BEBERAPA jam sebelum perjalan itu, ia mengajakku
bertemu di salah satu warung kopi tertua yang ada di kota kami. Kira-kira
umurnya 20 tahun. Aku tidak perlu menyebutkan namanya di sini. Ia merupakan
kawan kecilku dulu. Rumah kami berdekatan. Setelah aku memutuskan untuk
melanjutkan kuliah ke luar kota, jarang sekali
aku mengetahaui kabarnya, sekalipun lewat telepon. Rupanya ia sudah hamil
sekarang. Jelas sekali perutnya yang buncit dibalut dengan daster warna ungu. Tapi sejak kapan ia
menikah. Mengapa pula ia tidak datang dengan suaminya?
“Bagaimana kabar kuliahmu?” Ia menimpaliku
pertanyaan untuk membuka percakapan di antara kami.
“Untuk sementara ini masih baik, tapi entah ke depan.”
Jawabku sedikit bercanda.
“Kenapa seperti itu?” ia bertanya lagi.
“Ya, begitulah mahasiswa.”
Ia tersenyum tipis. Senyum yang sama. Memang begitulah
ia, sikap pendiamnya masih melekat. Tapi ada y ang aneh dari tatapan matanya.
Pandangannya tidak lagi selembut dulu. Wajahnya pucat. Badannya kurus. Apa
karena ia sudah hamil? Aku masih tak berani menanyakan soal itu. Meski ia kawan
kecilku sejak dulu, entah kenapa aku tiba-tiba sungkan.
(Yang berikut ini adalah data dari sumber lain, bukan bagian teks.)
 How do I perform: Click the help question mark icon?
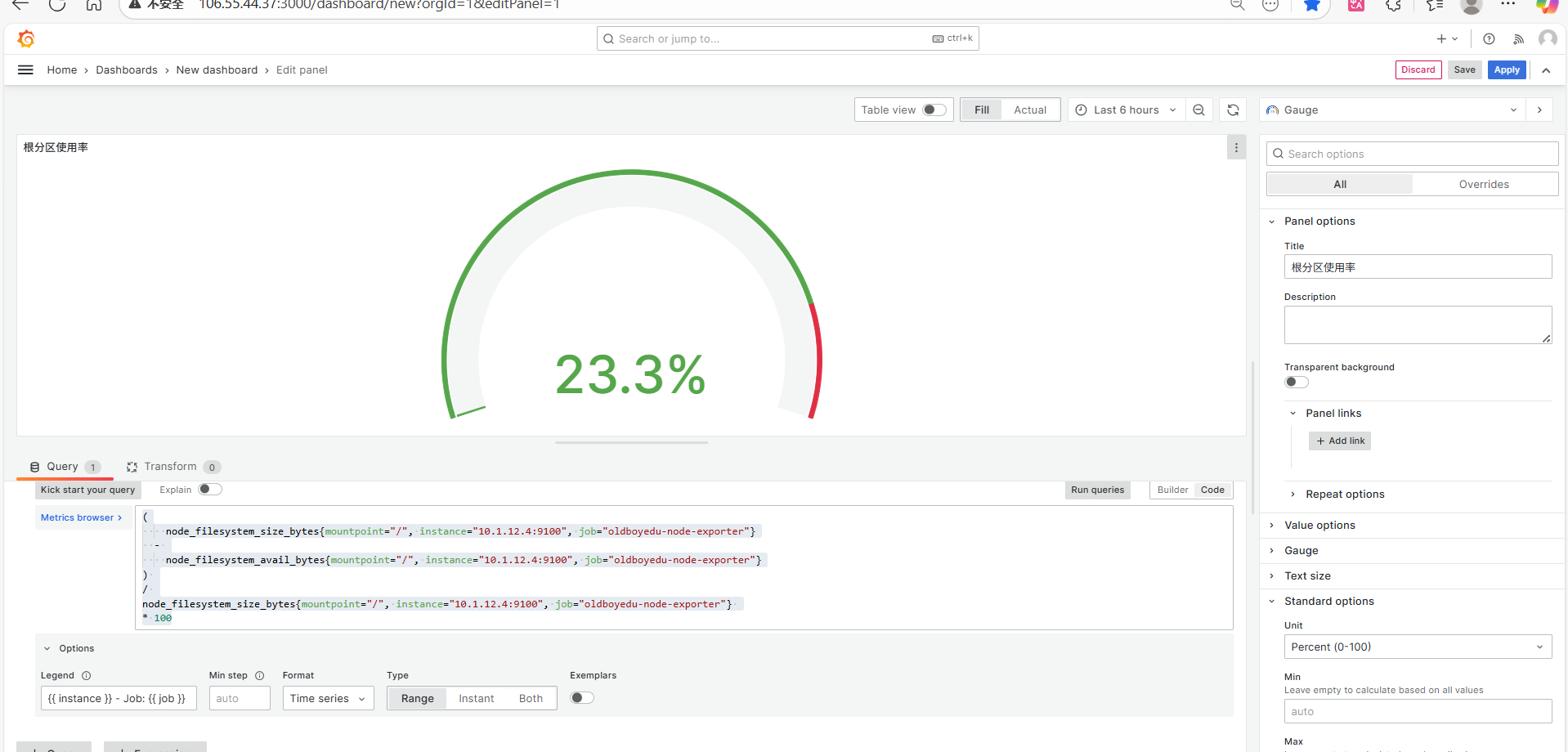click(x=1489, y=39)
Mungkin karena aku sudah
jarang bertemu.
Di warung kopi itu hanya ada beberapa orang saja.
Semenjak banyak warung-warung kopi baru yang dibangun di kota kami, warung kopi
tertua ini semakin sepi dari pengunjung. Kami duduk di posisi paling pojok.
Wajar saja orang-orang tidak mendengar tentang apa yang kami bicarakan.
“Kamu beruntung.” Katanya dengan nada pelan.“ Andai saja
dulu aku bisa kuliah sepertimu, mungkin nasibku tidak akan seperti ini.”
“Maksudmu?”
Ia diam sejenak. Pandangannya fokus pada jus jambu
yang sedari tadi ia aduk.
“Tidak ada maksud apa-apa. Hanya saja aku menyesal tidak
kuliah dulu. Tapi.. akhk, sudahlah, itu tidak penting. Mungkin ini memang takdirku.”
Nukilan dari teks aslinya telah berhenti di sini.